遺伝的改変遺伝子除去技術(genetically modified gene deletor)
出典: フリー百科事典『ウィキペディア(Wikipedia)』 (2022/04/15 16:18 UTC 版)
「遺伝子組み換え作物」の記事における「遺伝的改変遺伝子除去技術(genetically modified gene deletor)」の解説
いわゆる「ターミネーター技術」を利用した場合、次世代の種子が発芽しなくなるため批判が強い。そこで、次世代の種子は発芽できるが導入された遺伝子が次世代には伝わらないように花粉や種子から除去する技術である。その結果、農家が契約に反して自家採種しても、その種子からは組換え品種を得ることができなくなる。生態系に対する遺伝子汚染を減少することもできる。種子や花粉特異的プロモーターを用いて配列特異的な組換え酵素遺伝子を誘導して、標的配列の順方向繰り返し(direct repeats)によって囲まれたDNA領域(導入された形質に係わる遺伝子)を、順方向繰り返し配列間の特異的相同組換えによってループアウトさせて除去して遺伝子拡散を防ぐ系である。 花粉特異的発現する遺伝子としてBGP1(配列)とLAT52(配列)が、花粉と種子特異的発現をする遺伝子としてPAB5(配列)が同定され、それらのプロモーターが単離された。

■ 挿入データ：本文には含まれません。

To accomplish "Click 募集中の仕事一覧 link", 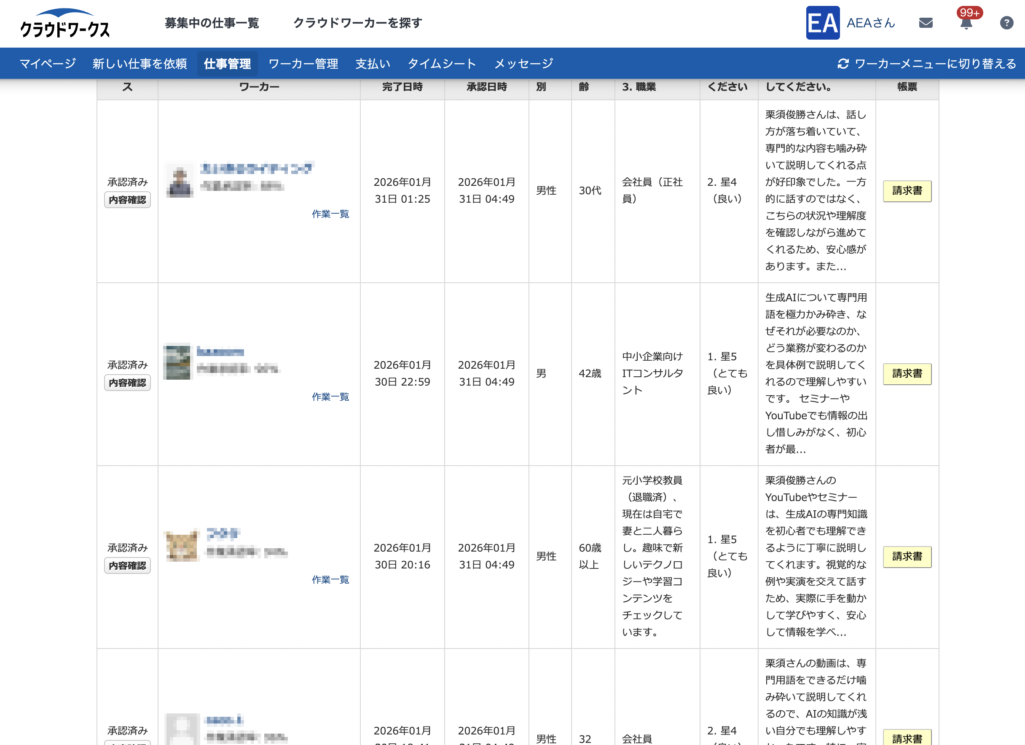I will [212, 23].
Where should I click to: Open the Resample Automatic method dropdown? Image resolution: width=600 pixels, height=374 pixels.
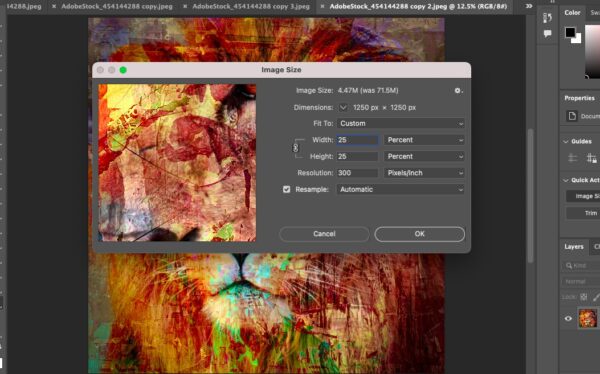coord(401,189)
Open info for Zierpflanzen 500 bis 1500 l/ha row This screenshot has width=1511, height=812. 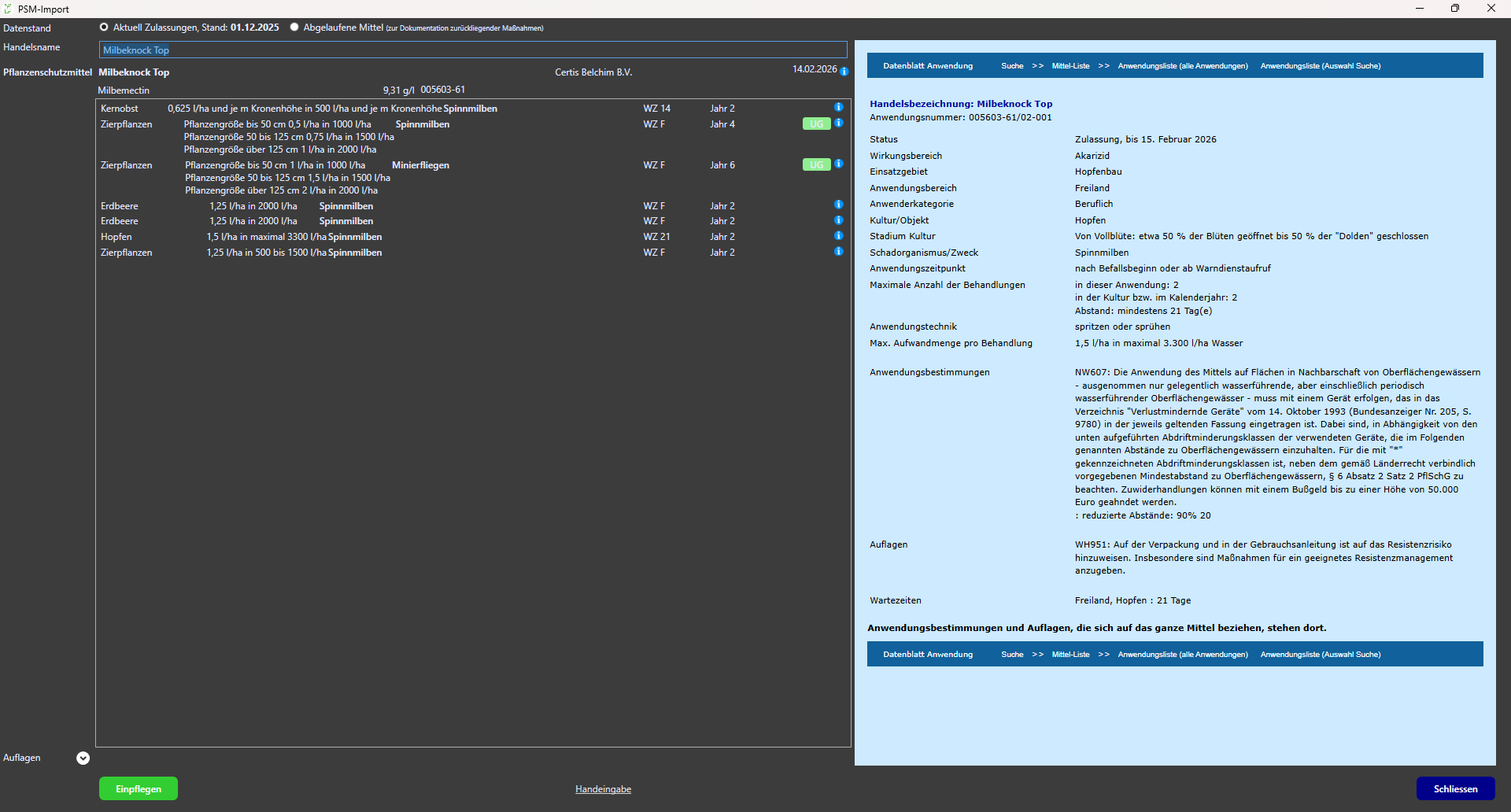pos(838,252)
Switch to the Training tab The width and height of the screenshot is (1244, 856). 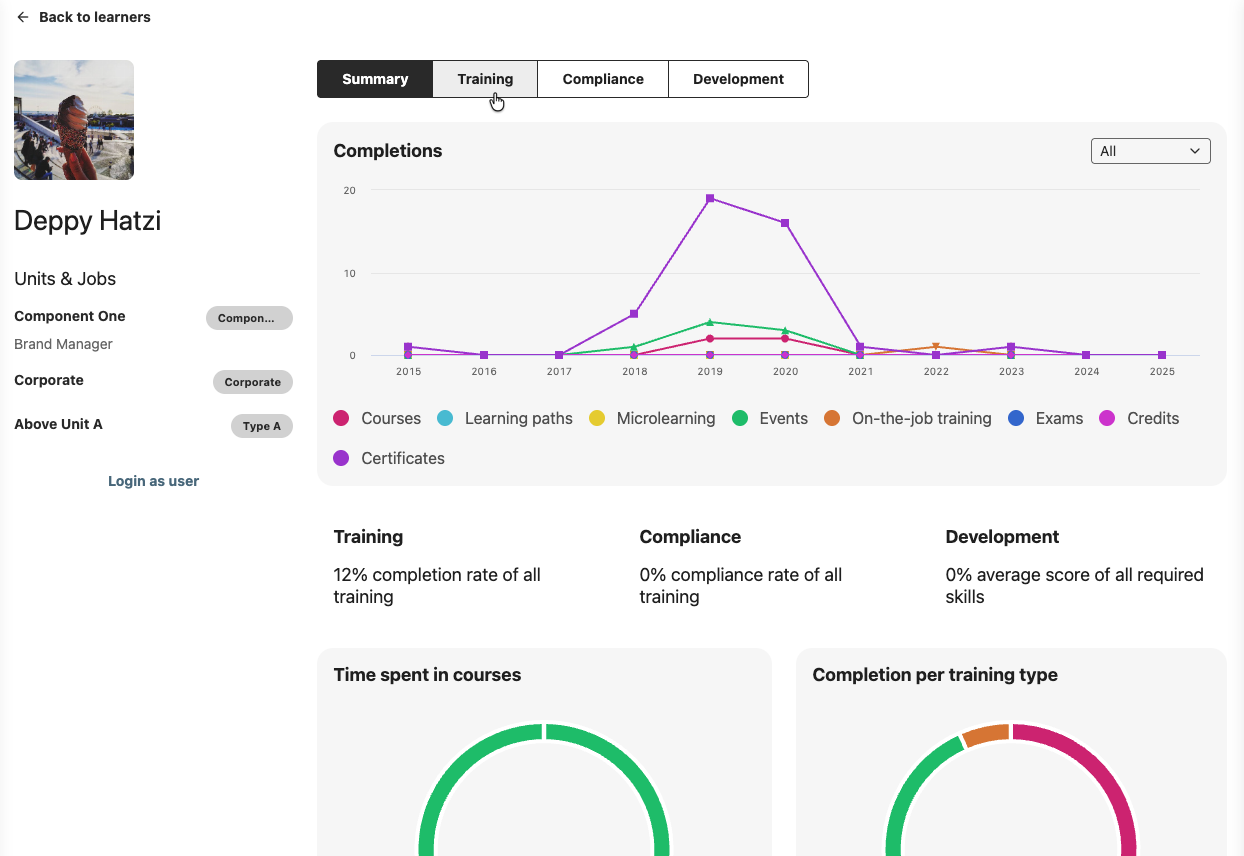click(x=485, y=79)
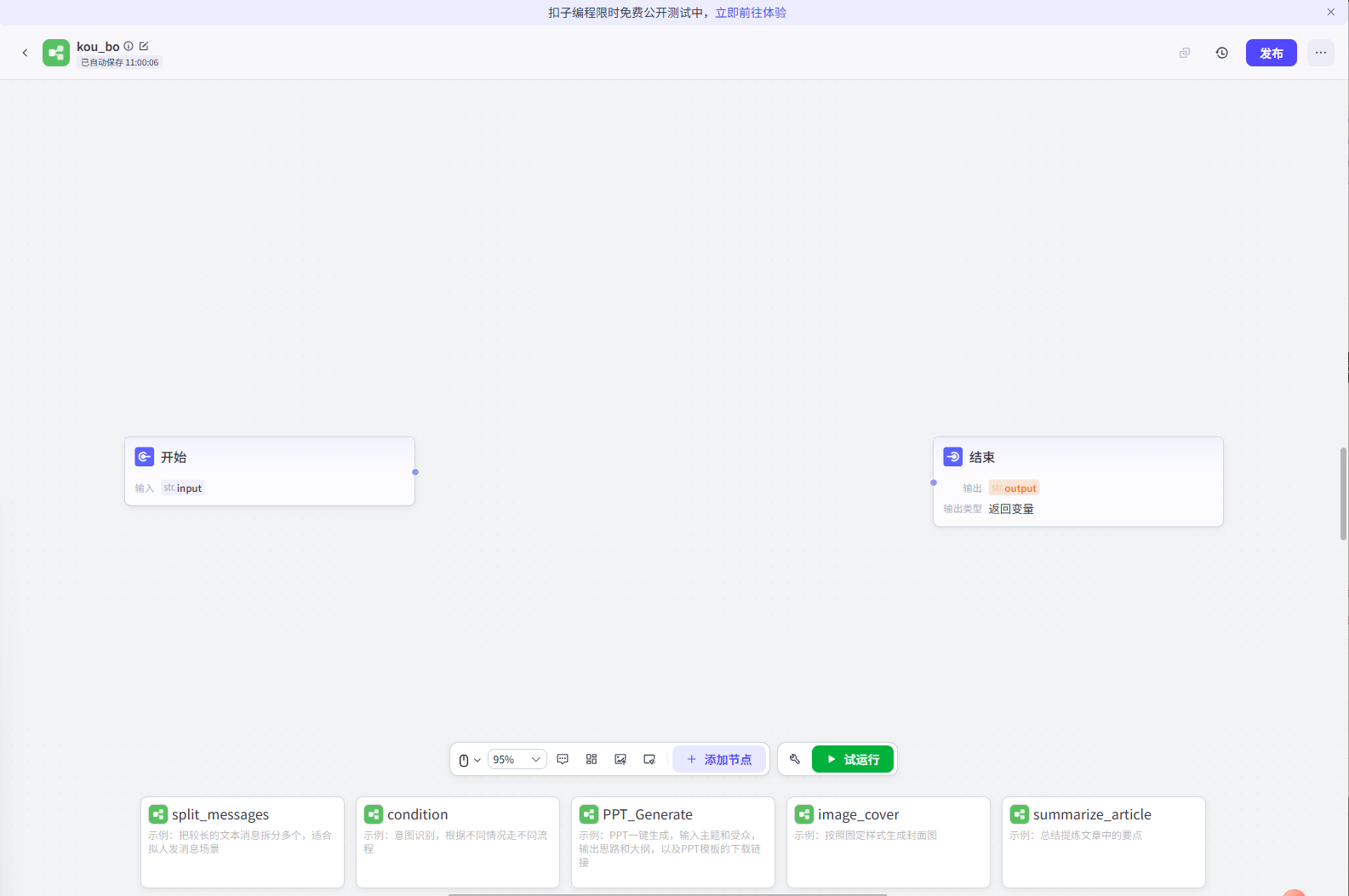Click the info icon beside kou_bo
This screenshot has width=1349, height=896.
click(129, 46)
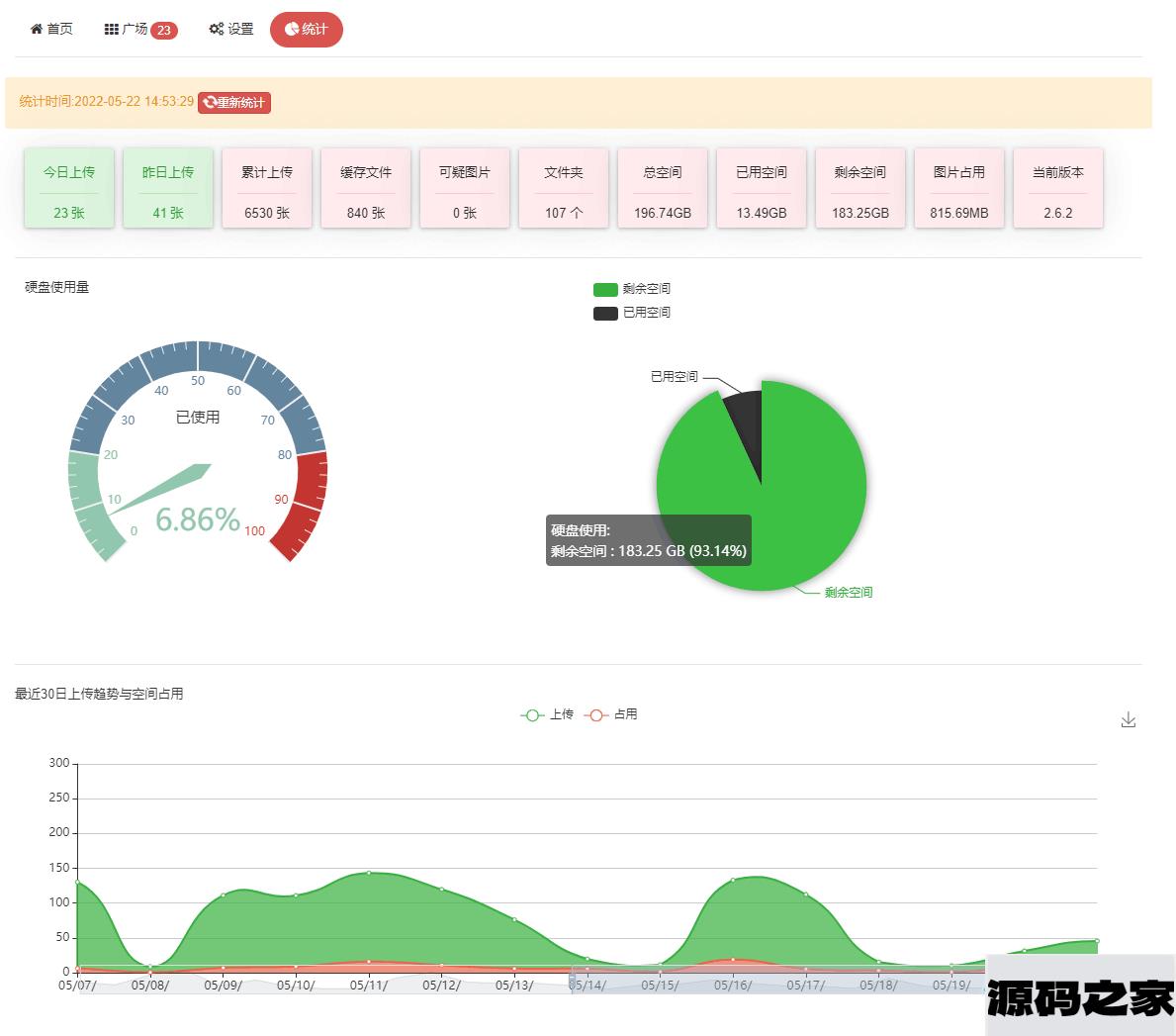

loxPと2-μm DNAの標的配列を連結した配列を順方向繰り返し配列として利用し、それらのプロモーターでCreと2-μm DNAの配列特異的組換え酵素をそれぞれ単独で生産させた場合、導入された遺伝子を得られた種子からほぼ100%除去することができた。 その他、アシネトバクター(Acinetobacter)由来のセリン・リゾルベースCinH組換え酵素(serine resolvase CinH recombinase)(CinH:アミノ酸配列)とその認識配列RS2を用いて、花粉特異的に発現する遺伝子LAT52のプロモーターを用いてCinHを生産させて、順方向繰り返し配列とした二つのRS2に挟まれた領域(導入遺伝子)を除去する系も開発されている。RS2は、119 bpと長いため特異性が高くなるので、CinHとRS2を用いた系ではゲノムにもともと存在する類似の配列と組換える可能性はほとんどない。 なお、上記以外にもストレプトマイセス(Streptomyces)由来のファージphiC31のインテグラーゼ(integrase)と標的配列であるattBとattPを用いて組換えコムギでの導入遺伝子の除去にも成功している。phiC31を生産する組換えコムギと除去される標的配列を持つ組換えコムギを掛け合わせて得られた後代から目的とした導入遺伝子が除去されていることが確認されている。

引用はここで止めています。